MATERIAL SHOWN: Begin

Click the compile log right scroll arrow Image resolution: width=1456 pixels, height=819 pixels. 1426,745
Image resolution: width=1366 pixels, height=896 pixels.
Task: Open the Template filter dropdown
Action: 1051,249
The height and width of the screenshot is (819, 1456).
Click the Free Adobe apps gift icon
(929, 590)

MATERIAL SHOWN: End

### [DESCRIPTION OF THE TASK]
All entries above need to be copied verbatim.

### [THE COMPLETED TASK]
Click the compile log right scroll arrow Image resolution: width=1456 pixels, height=819 pixels. 1426,745
Image resolution: width=1366 pixels, height=896 pixels.
Task: Open the Template filter dropdown
Action: 1051,249
The height and width of the screenshot is (819, 1456).
Click the Free Adobe apps gift icon
(929, 590)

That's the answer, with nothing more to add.